A further embodiment of the invention provides for a method for continuously determining the variation in detritus in a drilling fluid discharged during the drilling operation; comprising the steps of:

(a) passing the drilling fluid discharged from the borehole through a shale shaker to remove the detritus; the shale shaker including a spring mounted vibrating screen, at least one load cell being located beneath, and connected to a spring or springs on which the screen is mounted whereby variations in weight of the detritus passed over the screen cause a variation in stress on the load cell(s);

(b) returning the drilling fluid from which the detritus has been removed by the shale shaker to the well drilling operation; and (c) continuously monitoring the variation in electrical output produced by the load cell(s) as a function of the variations in weight of the detritus passed over the screen.

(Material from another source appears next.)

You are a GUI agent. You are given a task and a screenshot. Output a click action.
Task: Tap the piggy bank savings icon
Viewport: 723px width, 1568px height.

A still further embodiment of the invention provides for a method for continuously determining the variation in detritus in a drilling fluid discharged during a well drilling operation; comprising the steps of: (a) passing the drilling fluid discharged from the borehole through a shale shaker to remove the detritus; the shale shaker including a spring mounted vibrating screen beneath which are positioned a plurality of means for measuring change in rate of velocity and the means for measuring being operatively connected to the vibrating screen;

(b) returning the drilling fluid from which detritus has been removed by the shale shaker to the well drilling operation; and

(c) continuously monitoring the variation in the velocity of the vibrating screen as a function of variations of weight of the detritus passed over the screen.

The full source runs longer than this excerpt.